The depth gauge is an instrument consisting of two components; a mechanical micrometre dial indicator and the highly polished granite base table which holds both the part and the indicator.
We spent a good part of yesterday testing the machine, measuring all sorts of parts and pieces (human hair included), and were thoroughly impressed by it. It’s easy to use and has both high precision and repeatability. What’s especially interesting is that it’s purely mechanic - like our watches - and yet is capable of micron-level precision greater than many more expensive digital means.
Prior to purchasing the Blankenhorn Depth Gauge, we had been searching for a similar piece for some time, and it was by sheer chance alone that Nick and Josh discovered the brand.

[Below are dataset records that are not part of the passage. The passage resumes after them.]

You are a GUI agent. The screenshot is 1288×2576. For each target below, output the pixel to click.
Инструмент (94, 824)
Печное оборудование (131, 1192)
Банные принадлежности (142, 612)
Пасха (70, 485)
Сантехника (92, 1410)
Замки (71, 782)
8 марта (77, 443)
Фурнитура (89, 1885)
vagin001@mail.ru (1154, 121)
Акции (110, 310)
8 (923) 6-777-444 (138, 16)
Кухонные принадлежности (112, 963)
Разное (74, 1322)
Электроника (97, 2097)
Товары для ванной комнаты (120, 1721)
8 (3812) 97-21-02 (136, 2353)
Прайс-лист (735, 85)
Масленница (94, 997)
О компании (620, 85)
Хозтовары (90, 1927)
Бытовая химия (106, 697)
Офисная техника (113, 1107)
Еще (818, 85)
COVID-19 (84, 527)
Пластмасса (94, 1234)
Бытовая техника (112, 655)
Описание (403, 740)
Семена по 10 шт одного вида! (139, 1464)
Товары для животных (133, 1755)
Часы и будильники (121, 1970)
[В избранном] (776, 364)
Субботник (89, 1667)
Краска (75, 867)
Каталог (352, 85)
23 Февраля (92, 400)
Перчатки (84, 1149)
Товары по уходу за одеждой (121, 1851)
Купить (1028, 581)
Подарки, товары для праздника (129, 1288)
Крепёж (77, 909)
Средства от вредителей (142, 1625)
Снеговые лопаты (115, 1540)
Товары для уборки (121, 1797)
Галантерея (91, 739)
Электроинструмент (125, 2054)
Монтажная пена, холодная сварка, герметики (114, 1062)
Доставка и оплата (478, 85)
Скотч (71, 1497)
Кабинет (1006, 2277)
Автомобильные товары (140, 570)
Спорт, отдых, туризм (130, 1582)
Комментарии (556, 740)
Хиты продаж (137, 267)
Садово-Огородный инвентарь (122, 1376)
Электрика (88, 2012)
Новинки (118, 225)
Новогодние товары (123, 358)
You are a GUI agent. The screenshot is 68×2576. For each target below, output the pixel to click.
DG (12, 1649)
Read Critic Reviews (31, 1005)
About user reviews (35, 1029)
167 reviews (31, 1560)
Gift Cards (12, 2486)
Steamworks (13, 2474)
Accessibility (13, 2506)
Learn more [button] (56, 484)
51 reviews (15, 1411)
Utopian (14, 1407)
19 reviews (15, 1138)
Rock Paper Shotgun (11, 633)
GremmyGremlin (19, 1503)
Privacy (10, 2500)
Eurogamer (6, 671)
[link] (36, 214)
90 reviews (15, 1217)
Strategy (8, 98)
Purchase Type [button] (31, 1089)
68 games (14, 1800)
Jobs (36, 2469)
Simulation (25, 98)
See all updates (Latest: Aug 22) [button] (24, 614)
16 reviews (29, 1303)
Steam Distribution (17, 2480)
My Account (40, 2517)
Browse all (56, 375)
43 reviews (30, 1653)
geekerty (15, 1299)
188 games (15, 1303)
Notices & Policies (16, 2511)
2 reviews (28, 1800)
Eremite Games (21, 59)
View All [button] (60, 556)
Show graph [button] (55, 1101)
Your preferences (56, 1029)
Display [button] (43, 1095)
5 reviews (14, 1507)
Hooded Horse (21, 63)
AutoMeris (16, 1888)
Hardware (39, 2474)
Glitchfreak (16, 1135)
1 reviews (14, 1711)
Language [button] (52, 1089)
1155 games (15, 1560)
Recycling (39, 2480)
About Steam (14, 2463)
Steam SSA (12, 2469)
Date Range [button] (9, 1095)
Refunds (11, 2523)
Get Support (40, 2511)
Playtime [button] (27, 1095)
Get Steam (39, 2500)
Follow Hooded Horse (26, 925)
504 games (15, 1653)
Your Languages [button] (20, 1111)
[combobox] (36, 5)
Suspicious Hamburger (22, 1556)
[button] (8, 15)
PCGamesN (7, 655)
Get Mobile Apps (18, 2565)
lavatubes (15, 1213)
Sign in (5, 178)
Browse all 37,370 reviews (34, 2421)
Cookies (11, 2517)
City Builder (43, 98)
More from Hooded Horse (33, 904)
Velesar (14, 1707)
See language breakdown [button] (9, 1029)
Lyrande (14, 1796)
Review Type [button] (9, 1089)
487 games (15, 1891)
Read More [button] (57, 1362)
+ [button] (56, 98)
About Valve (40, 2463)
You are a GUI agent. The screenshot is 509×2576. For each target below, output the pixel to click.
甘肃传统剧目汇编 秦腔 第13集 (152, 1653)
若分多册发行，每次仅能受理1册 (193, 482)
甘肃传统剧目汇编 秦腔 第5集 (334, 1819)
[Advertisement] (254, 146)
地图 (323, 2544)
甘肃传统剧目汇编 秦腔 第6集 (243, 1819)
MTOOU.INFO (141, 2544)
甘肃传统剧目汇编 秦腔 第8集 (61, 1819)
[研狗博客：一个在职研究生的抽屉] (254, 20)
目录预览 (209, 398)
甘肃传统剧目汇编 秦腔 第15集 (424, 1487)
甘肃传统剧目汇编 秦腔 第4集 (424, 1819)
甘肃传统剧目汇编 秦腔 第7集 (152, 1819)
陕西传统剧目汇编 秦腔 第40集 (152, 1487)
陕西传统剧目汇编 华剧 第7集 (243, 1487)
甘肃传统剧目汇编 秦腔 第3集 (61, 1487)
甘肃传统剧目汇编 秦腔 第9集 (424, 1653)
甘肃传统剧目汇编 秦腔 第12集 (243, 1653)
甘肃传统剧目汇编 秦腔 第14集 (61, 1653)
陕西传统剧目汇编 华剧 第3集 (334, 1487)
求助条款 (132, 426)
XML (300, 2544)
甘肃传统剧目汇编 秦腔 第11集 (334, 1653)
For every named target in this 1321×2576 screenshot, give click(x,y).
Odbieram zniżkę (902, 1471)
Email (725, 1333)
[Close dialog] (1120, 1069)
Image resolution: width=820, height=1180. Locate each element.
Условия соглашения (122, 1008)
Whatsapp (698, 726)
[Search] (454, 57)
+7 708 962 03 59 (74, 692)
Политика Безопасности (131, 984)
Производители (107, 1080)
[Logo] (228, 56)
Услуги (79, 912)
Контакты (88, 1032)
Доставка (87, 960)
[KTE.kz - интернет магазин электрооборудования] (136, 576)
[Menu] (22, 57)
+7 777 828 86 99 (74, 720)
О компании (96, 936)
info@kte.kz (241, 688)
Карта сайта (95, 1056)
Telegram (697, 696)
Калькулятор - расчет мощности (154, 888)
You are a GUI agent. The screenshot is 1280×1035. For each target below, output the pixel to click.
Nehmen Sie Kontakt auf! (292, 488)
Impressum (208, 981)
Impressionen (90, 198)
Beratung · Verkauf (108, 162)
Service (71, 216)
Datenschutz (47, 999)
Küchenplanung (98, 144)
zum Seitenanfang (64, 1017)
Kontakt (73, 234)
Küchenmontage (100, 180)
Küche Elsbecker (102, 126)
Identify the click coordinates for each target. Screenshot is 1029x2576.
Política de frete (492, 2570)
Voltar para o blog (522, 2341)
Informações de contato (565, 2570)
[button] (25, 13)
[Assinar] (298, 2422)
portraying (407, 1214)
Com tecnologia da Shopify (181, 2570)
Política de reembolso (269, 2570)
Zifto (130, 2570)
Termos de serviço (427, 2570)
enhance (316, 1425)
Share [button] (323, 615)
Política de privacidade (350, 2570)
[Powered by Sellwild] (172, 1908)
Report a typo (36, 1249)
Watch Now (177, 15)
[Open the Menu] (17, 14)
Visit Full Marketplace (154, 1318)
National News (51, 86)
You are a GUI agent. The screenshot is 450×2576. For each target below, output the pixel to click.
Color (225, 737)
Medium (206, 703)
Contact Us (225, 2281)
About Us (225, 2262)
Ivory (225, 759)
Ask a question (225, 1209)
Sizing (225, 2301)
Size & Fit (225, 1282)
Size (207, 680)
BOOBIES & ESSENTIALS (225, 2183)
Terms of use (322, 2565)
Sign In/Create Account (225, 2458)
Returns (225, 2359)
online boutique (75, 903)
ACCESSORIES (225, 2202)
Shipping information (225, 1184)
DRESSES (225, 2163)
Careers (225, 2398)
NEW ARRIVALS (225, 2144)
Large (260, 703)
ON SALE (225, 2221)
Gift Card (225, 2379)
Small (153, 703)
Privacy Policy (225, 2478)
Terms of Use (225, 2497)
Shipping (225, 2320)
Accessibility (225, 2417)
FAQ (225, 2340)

When they were visiting the machining fair in Germany just two months ago, Blankenhorn’s small booth was tucked away to the left at the entrance to the fair. They almost walked right by them as did most attendees, but being in no rush and having endeavoured to check out every booth possible, they decided to walk on over.
They based their purchase on first impressions alone, the representatives of the company convincing them of the quality of their products and that several large watch manufacturers, IWC included, use them. Neither Nick or Josh had heard of the company before, nor could they verify the veracity of the representatives’ claims, but Nick decided to take a leap of faith and went ahead regardless.
And he’s glad he did. Our expectations were well and truly exceeded, the depth gauge not only measuring just as it should, but also being extremely well made; something that’s not always a given. It’s clearly built to last. German engineering at its best.
The calibration certificate that came with the gauge was issued from a third party AQRAT calibration laboratory, located in Esslingen in Germany, which is a nice touch. We’ll almost certainly need more measuring equipment as we move into part manufacturing, and we now know where we’ll be looking first.